The settlement was signed last week, but announced Thursday by Earthjustice, Earthjustice associate attorney Katie Renshaw said.
In that settlement, EPA agreed to sign a proposed rule to establish a PVC standard no later than Oct. 29, 2010.
EPA agreed to sign a final rule establishing the standards no later than July 29, 2011, according to the settlement.
The settlement stems from a federal lawsuit Earthjustice filed on behalf of the Louisiana Environmental Action Network, Mossville Environmental Action Now and the Sierra Club last October.
That lawsuit asked the court to force EPA to move forward with producing PVC emissions regulations.
Standards were set in 1976, but the 1990 Clean Air Act required that new pollution control technology be put in place.
Those new standards were supposed to be developed by EPA by 2000.
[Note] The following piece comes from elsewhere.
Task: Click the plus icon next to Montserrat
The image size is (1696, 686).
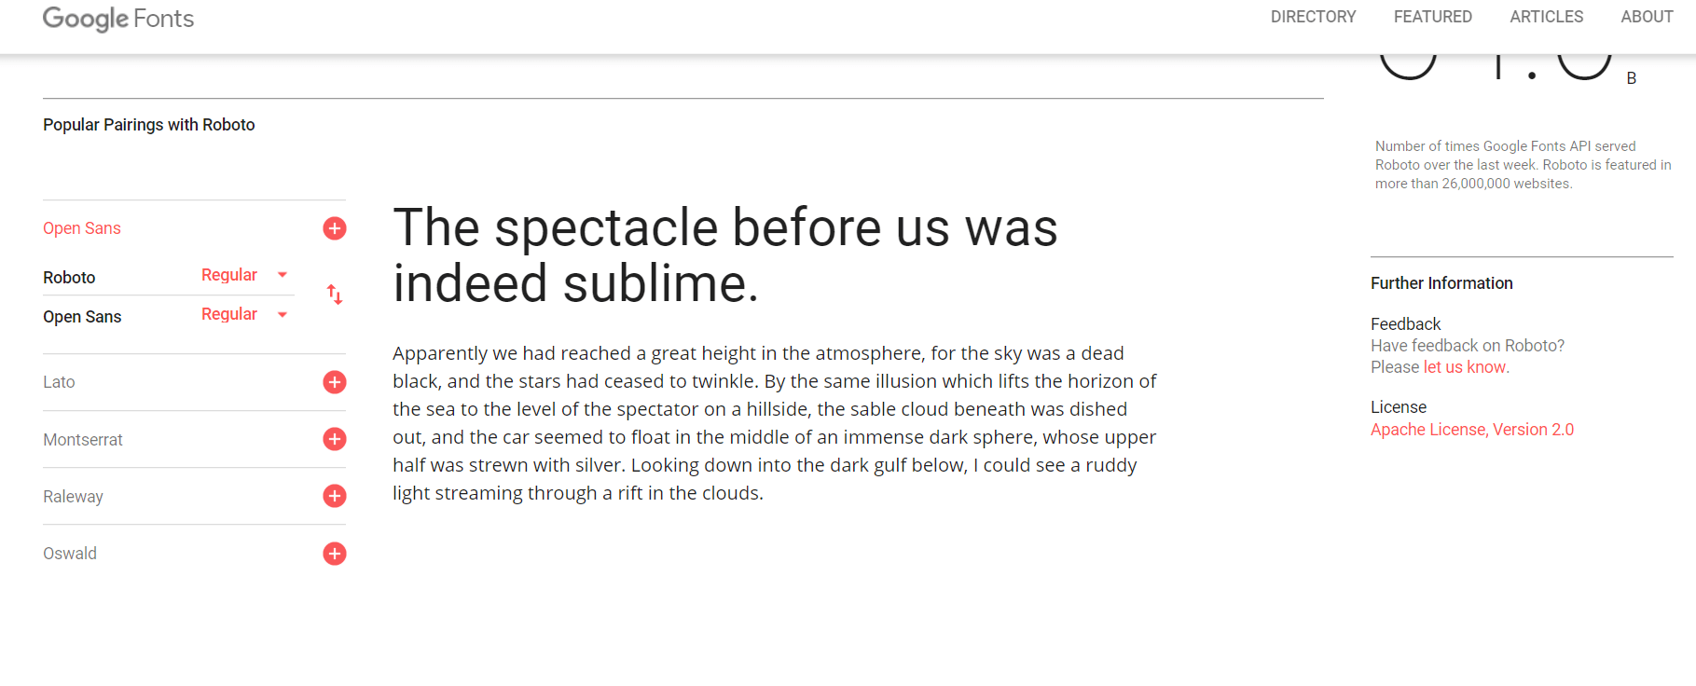Action: pos(335,439)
Two years after that deadline elapsed, EPA released standards that were basically the same as those set in 1976, Earthjustice attorney Jim Pew said last October.
Earthjustice sued EPA on behalf of Mossville Environmental Action Now and the Sierra Club in order to challenge EPA’s 2002 rule.
The U.S. Court of Appeals for the District of Columbia Circuit threw out the rule in 2004 and sent it back to EPA for more work, he said.
The latest lawsuit was aimed at having EPA move forward with that work, Renshaw said.
The new PVC standard will look at the PVC’s industry emissions such as dioxins, lead, hydrogen chloride and vinyl chloride and come up with pollution standards, she said.